- EXERCISE DETAILS -
Transcribe every record without leaving anything out or changing a word.

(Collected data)
- Opening Delimiter -
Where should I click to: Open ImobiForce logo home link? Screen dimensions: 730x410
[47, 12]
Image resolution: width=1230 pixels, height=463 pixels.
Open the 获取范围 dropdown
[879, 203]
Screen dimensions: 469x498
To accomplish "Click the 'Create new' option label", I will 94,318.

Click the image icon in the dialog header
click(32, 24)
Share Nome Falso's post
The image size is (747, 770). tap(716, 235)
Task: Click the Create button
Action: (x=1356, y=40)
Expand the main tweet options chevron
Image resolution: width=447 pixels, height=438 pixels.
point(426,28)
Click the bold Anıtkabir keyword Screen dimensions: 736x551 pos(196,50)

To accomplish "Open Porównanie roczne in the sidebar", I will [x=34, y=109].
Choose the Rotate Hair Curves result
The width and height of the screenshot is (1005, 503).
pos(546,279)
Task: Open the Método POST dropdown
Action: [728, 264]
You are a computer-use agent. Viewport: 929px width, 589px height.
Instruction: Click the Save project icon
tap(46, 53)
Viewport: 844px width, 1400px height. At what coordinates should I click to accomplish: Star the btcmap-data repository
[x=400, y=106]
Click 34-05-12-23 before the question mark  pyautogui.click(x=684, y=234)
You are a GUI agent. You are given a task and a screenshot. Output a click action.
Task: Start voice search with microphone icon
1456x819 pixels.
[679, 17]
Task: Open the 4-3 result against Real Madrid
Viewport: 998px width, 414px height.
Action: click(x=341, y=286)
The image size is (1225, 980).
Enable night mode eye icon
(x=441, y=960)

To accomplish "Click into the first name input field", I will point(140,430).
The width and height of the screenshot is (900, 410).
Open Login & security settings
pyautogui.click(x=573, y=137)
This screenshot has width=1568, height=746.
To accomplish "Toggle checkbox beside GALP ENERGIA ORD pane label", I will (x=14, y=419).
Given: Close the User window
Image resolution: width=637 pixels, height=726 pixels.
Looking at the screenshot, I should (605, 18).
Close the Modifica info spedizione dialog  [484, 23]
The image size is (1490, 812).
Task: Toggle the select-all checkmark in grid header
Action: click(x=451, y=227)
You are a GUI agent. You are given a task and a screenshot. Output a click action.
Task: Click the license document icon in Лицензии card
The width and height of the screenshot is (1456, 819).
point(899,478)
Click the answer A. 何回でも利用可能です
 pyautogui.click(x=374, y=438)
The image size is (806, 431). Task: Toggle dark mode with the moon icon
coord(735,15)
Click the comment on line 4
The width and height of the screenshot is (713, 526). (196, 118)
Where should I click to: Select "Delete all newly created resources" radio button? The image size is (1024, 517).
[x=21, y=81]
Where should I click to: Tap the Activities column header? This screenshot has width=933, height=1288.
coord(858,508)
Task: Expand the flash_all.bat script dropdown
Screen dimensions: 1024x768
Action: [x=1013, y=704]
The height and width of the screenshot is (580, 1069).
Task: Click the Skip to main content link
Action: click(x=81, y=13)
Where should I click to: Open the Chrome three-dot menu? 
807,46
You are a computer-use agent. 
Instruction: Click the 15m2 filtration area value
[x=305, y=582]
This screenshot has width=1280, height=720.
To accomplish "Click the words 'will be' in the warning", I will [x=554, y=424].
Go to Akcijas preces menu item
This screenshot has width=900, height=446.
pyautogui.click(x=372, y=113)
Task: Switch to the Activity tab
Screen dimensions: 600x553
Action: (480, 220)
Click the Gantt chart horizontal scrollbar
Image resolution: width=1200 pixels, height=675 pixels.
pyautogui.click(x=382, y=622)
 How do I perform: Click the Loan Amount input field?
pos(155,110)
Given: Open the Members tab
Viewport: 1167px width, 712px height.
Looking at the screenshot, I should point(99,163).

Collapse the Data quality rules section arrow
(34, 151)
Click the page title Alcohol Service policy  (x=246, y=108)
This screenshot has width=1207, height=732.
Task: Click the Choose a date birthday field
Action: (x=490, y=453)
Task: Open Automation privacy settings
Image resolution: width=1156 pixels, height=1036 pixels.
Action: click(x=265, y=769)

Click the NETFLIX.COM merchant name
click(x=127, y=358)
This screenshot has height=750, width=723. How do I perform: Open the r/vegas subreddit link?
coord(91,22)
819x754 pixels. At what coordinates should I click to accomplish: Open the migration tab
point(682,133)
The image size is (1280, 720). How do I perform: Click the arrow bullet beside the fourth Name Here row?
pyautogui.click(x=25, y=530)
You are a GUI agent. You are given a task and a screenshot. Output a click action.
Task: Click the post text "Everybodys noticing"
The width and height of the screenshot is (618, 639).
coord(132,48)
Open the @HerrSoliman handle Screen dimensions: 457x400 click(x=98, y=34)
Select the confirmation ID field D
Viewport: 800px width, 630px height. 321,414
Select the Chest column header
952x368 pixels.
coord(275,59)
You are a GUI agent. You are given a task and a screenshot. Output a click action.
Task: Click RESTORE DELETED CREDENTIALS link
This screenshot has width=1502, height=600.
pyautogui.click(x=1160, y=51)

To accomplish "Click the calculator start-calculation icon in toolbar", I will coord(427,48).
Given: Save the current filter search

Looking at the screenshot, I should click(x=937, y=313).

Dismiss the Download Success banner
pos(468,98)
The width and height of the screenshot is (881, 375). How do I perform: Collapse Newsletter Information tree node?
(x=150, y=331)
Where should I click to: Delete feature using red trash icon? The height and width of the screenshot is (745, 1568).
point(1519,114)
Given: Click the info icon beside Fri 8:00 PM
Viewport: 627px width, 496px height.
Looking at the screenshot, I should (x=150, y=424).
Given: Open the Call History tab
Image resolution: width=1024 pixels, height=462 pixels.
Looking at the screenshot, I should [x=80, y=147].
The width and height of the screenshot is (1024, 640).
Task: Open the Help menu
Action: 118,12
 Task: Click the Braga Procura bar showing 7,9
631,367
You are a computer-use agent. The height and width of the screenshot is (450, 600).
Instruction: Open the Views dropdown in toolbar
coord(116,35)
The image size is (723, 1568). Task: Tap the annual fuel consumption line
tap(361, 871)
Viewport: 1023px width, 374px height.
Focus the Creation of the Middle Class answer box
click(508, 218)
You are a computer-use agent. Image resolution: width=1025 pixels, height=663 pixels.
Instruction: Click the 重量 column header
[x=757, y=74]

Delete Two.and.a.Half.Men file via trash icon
- Closing Delimiter -
- TASK ANSWER -
Where should I click to: Open ImobiForce logo home link? Screen dimensions: 730x410
[47, 12]
Image resolution: width=1230 pixels, height=463 pixels.
Open the 获取范围 dropdown
[879, 203]
Screen dimensions: 469x498
To accomplish "Click the 'Create new' option label", I will 94,318.

Click the image icon in the dialog header
click(32, 24)
Share Nome Falso's post
The image size is (747, 770). tap(716, 235)
Task: Click the Create button
Action: (x=1356, y=40)
Expand the main tweet options chevron
Image resolution: width=447 pixels, height=438 pixels.
point(426,28)
Click the bold Anıtkabir keyword Screen dimensions: 736x551 pos(196,50)

To accomplish "Open Porównanie roczne in the sidebar", I will [x=34, y=109].
Choose the Rotate Hair Curves result
The width and height of the screenshot is (1005, 503).
pos(546,279)
Task: Open the Método POST dropdown
Action: [728, 264]
You are a computer-use agent. Viewport: 929px width, 589px height.
Instruction: Click the Save project icon
tap(46, 53)
Viewport: 844px width, 1400px height. At what coordinates should I click to accomplish: Star the btcmap-data repository
[x=400, y=106]
Click 34-05-12-23 before the question mark  pyautogui.click(x=684, y=234)
You are a GUI agent. You are given a task and a screenshot. Output a click action.
Task: Start voice search with microphone icon
1456x819 pixels.
[679, 17]
Task: Open the 4-3 result against Real Madrid
Viewport: 998px width, 414px height.
Action: click(x=341, y=286)
The image size is (1225, 980).
Enable night mode eye icon
(x=441, y=960)

To accomplish "Click into the first name input field", I will point(140,430).
The width and height of the screenshot is (900, 410).
Open Login & security settings
pyautogui.click(x=573, y=137)
This screenshot has width=1568, height=746.
To accomplish "Toggle checkbox beside GALP ENERGIA ORD pane label", I will (x=14, y=419).
Given: Close the User window
Image resolution: width=637 pixels, height=726 pixels.
Looking at the screenshot, I should (605, 18).
Close the Modifica info spedizione dialog  [484, 23]
The image size is (1490, 812).
Task: Toggle the select-all checkmark in grid header
Action: click(x=451, y=227)
You are a GUI agent. You are given a task and a screenshot. Output a click action.
Task: Click the license document icon in Лицензии card
The width and height of the screenshot is (1456, 819).
point(899,478)
Click the answer A. 何回でも利用可能です
 pyautogui.click(x=374, y=438)
The image size is (806, 431). Task: Toggle dark mode with the moon icon
coord(735,15)
Click the comment on line 4
The width and height of the screenshot is (713, 526). (196, 118)
Where should I click to: Select "Delete all newly created resources" radio button? The image size is (1024, 517).
[x=21, y=81]
Where should I click to: Tap the Activities column header? This screenshot has width=933, height=1288.
coord(858,508)
Task: Expand the flash_all.bat script dropdown
Screen dimensions: 1024x768
Action: [x=1013, y=704]
The height and width of the screenshot is (580, 1069).
Task: Click the Skip to main content link
Action: click(x=81, y=13)
Where should I click to: Open the Chrome three-dot menu? 
807,46
You are a computer-use agent. 
Instruction: Click the 15m2 filtration area value
[x=305, y=582]
This screenshot has width=1280, height=720.
To accomplish "Click the words 'will be' in the warning", I will [x=554, y=424].
Go to Akcijas preces menu item
This screenshot has width=900, height=446.
pyautogui.click(x=372, y=113)
Task: Switch to the Activity tab
Screen dimensions: 600x553
Action: (480, 220)
Click the Gantt chart horizontal scrollbar
Image resolution: width=1200 pixels, height=675 pixels.
pyautogui.click(x=382, y=622)
 How do I perform: Click the Loan Amount input field?
pos(155,110)
Given: Open the Members tab
Viewport: 1167px width, 712px height.
Looking at the screenshot, I should point(99,163).

Collapse the Data quality rules section arrow
(34, 151)
Click the page title Alcohol Service policy  (x=246, y=108)
This screenshot has width=1207, height=732.
Task: Click the Choose a date birthday field
Action: (x=490, y=453)
Task: Open Automation privacy settings
Image resolution: width=1156 pixels, height=1036 pixels.
Action: click(x=265, y=769)

Click the NETFLIX.COM merchant name
click(x=127, y=358)
This screenshot has height=750, width=723. How do I perform: Open the r/vegas subreddit link?
coord(91,22)
819x754 pixels. At what coordinates should I click to accomplish: Open the migration tab
point(682,133)
The image size is (1280, 720). How do I perform: Click the arrow bullet beside the fourth Name Here row?
pyautogui.click(x=25, y=530)
You are a GUI agent. You are given a task and a screenshot. Output a click action.
Task: Click the post text "Everybodys noticing"
The width and height of the screenshot is (618, 639).
coord(132,48)
Open the @HerrSoliman handle Screen dimensions: 457x400 click(x=98, y=34)
Select the confirmation ID field D
Viewport: 800px width, 630px height. 321,414
Select the Chest column header
952x368 pixels.
coord(275,59)
You are a GUI agent. You are given a task and a screenshot. Output a click action.
Task: Click RESTORE DELETED CREDENTIALS link
This screenshot has width=1502, height=600.
pyautogui.click(x=1160, y=51)

To accomplish "Click the calculator start-calculation icon in toolbar", I will coord(427,48).
Given: Save the current filter search

Looking at the screenshot, I should click(x=937, y=313).

Dismiss the Download Success banner
pos(468,98)
The width and height of the screenshot is (881, 375). How do I perform: Collapse Newsletter Information tree node?
(x=150, y=331)
Where should I click to: Delete feature using red trash icon? The height and width of the screenshot is (745, 1568).
point(1519,114)
Given: Click the info icon beside Fri 8:00 PM
Viewport: 627px width, 496px height.
Looking at the screenshot, I should (x=150, y=424).
Given: Open the Call History tab
Image resolution: width=1024 pixels, height=462 pixels.
Looking at the screenshot, I should [x=80, y=147].
The width and height of the screenshot is (1024, 640).
Task: Open the Help menu
Action: 118,12
 Task: Click the Braga Procura bar showing 7,9
631,367
You are a computer-use agent. The height and width of the screenshot is (450, 600).
Instruction: Open the Views dropdown in toolbar
coord(116,35)
The image size is (723, 1568). Task: Tap the annual fuel consumption line
tap(361, 871)
Viewport: 1023px width, 374px height.
Focus the Creation of the Middle Class answer box
click(508, 218)
You are a computer-use agent. Image resolution: width=1025 pixels, height=663 pixels.
Instruction: Click the 重量 column header
[x=757, y=74]

Delete Two.and.a.Half.Men file via trash icon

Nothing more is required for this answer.